Add XLA lowering pattern for TensorFlow Softmax op
PiperOrigin-RevId: 267740332
diff --git a/tensorflow/compiler/mlir/xla/tests/legalize-tf.mlir b/tensorflow/compiler/mlir/xla/tests/legalize-tf.mlir
index 1b020c0..3b94f7b 100644
--- a/tensorflow/compiler/mlir/xla/tests/legalize-tf.mlir
+++ b/tensorflow/compiler/mlir/xla/tests/legalize-tf.mlir
@@ -216,6 +216,64 @@
}
//===----------------------------------------------------------------------===//
+// Softmax op legalizations.
+//===----------------------------------------------------------------------===//
+
+// CHECK-LABEL: func @simple_softmax
+// CHECK-SAME: (%[[ARG0:.*]]: tensor<2x3xf32>)
+func @simple_softmax(%arg0: tensor<2x3xf32>) -> tensor<2x3xf32> {
+ // CHECK: %[[NEG_INF:.*]] = constant dense<0xFF800000> : tensor<f32>
+ // CHECK: %[[ZERO:.*]] = constant dense<0.000000e+00> : tensor<f32>
+
+ // Verify reduce op for max computation and its body.

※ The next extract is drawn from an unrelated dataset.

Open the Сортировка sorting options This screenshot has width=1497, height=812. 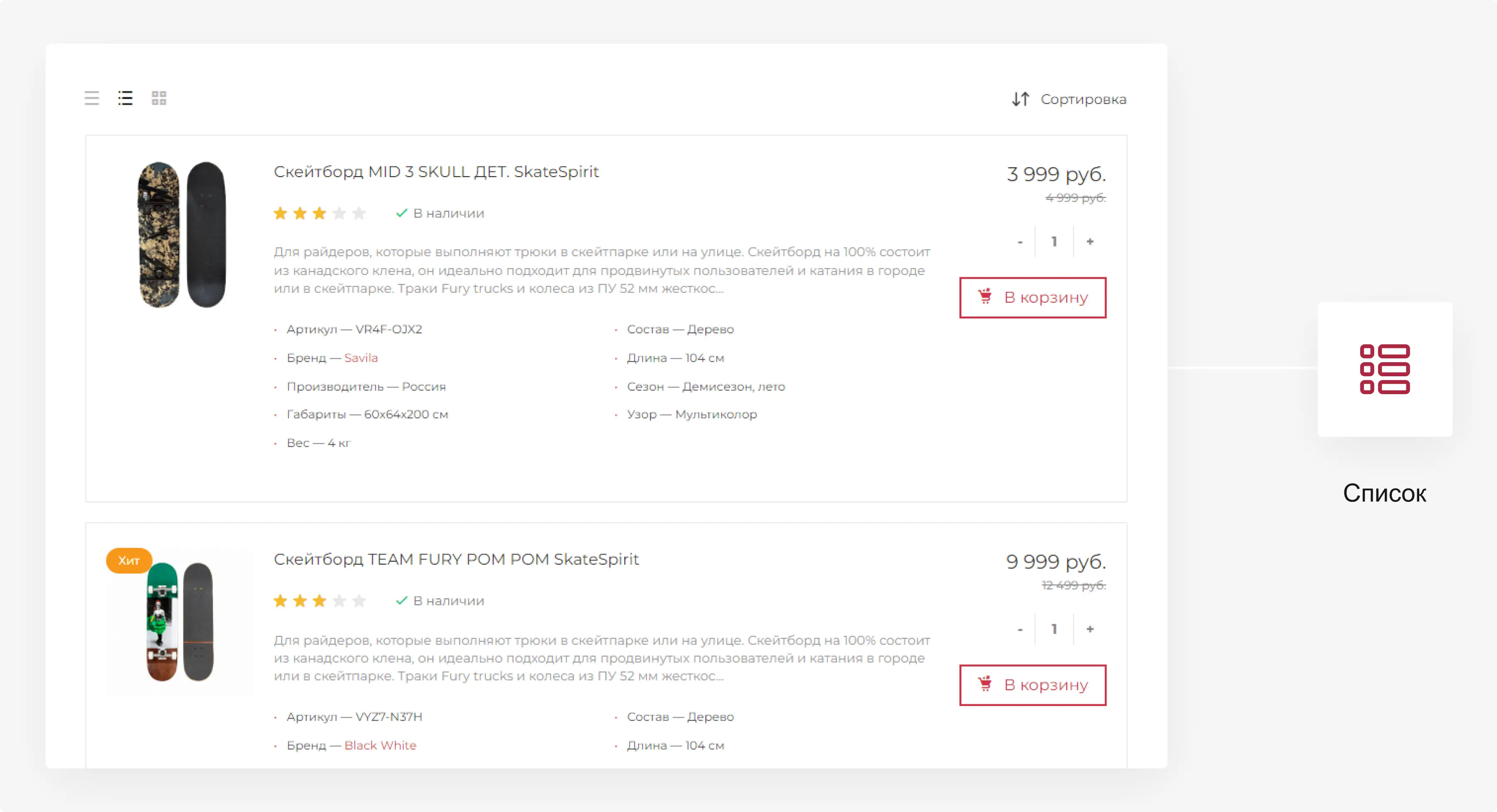[1083, 99]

+ // CHECK: %[[MAX:.*]] = "xla_hlo.reduce"(%[[ARG0]], %[[NEG_INF]])
+ // CHECK: xla_hlo.max
+ // CHECK: "xla_hlo.return"
+ // CHECK: {dimensions = dense<1> : tensor<1xi64>} : (tensor<2x3xf32>, tensor<f32>) -> tensor<2xf32>
+
+ // CHECK: %[[SHIFTED_INP:.*]] = "xla_hlo.sub"(%[[ARG0]], %[[MAX]]) {broadcast_dimensions = dense<0> : tensor<1xi64>}
+ // CHECK: %[[EXP:.*]] = "xla_hlo.exp"(%[[SHIFTED_INP]])
+
+ // Verify reduce op for summation and its body.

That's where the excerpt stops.